According to Freedman, being Jewish amidst the festivities results in a fairly quiet-spirited celebration, with her family often simply renting a movie together or making different types of hot chocolate.  Freedman occasionally feels as though she must defend her own holiday to others.

“For Hanukkah, people get gifts, but gifts shouldn’t be the focus,”  Freedman said.  “The story behind Hanukkah comes specifically from celebrating the oil that fueled the Temple’s menorah; it’s about being together and celebrating what the miracle gave to the Jewish people.”

On the other hand, some families prefer not to celebrate any holiday at all, and rather have the event center around harmony and togetherness.  According to Abraham Abouljoud ’21, some pay too much attention to the concept of Christmas itself, rather than who they are celebrating with.

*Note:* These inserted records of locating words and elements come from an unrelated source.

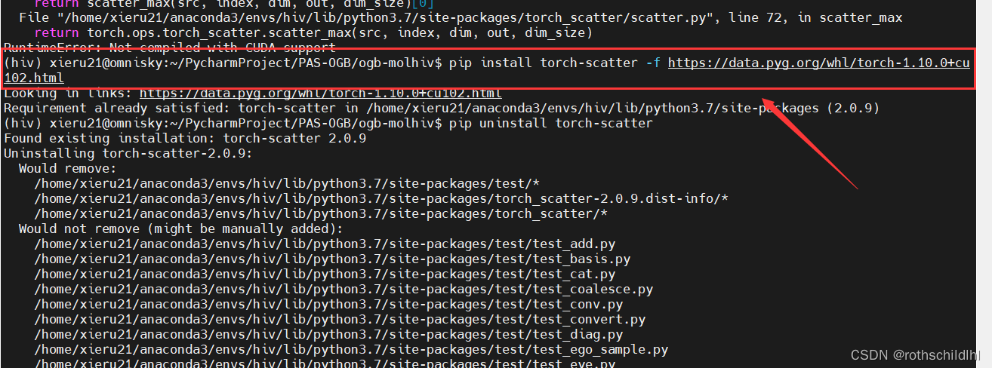Click the 'Would remove:' heading line

[x=68, y=169]

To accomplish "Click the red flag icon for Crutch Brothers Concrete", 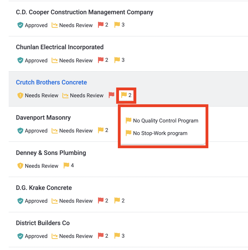I will (x=111, y=95).
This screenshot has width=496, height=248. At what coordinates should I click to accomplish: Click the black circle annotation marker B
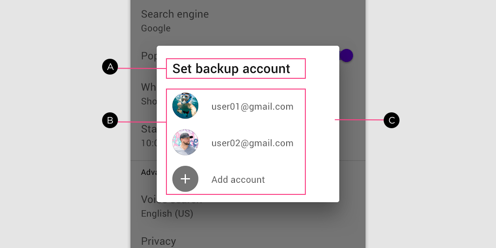[x=110, y=120]
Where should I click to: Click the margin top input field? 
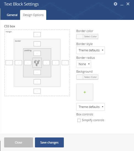[x=37, y=35]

“We celebrate fairly similar, except we don’t go to church,” Abouljoud said.  “Some people make a pretty big deal out of it all.”

Despite admitting to the similarities, Abouljoud feels the way his family celebrates during the holiday season is special in its own way, with the primary focus being on emphasizing the closeness of family.

“I get to see a lot of my cousins that I don’t get to see that often otherwise,”  Abouljoud said. “It’s really fun, and it’s nice to be around my whole family.”

According to a study conducted by Pew Research Center, the differences in the ways people celebrate Christmas stems primarily from age, with younger children less likely to incorporate religious elements into their celebrations.

“Eight-in-ten non-Christians in America also celebrate Christmas, but most view it as a cultural holiday rather than a religious occasion,” the study said.

According to Freedman, one must remember that the season is a time to be dedicated to not the presents, but the love shared among family members.

“When I was younger, my family would have a giant party where we would have a giant game of dreidel, and all of the younger kids would have fun for a while,”  Freedman said.  “Eventually the adults joined too, and everyone felt really connected and a sense of togetherness.  It’s what the holiday season is all about.”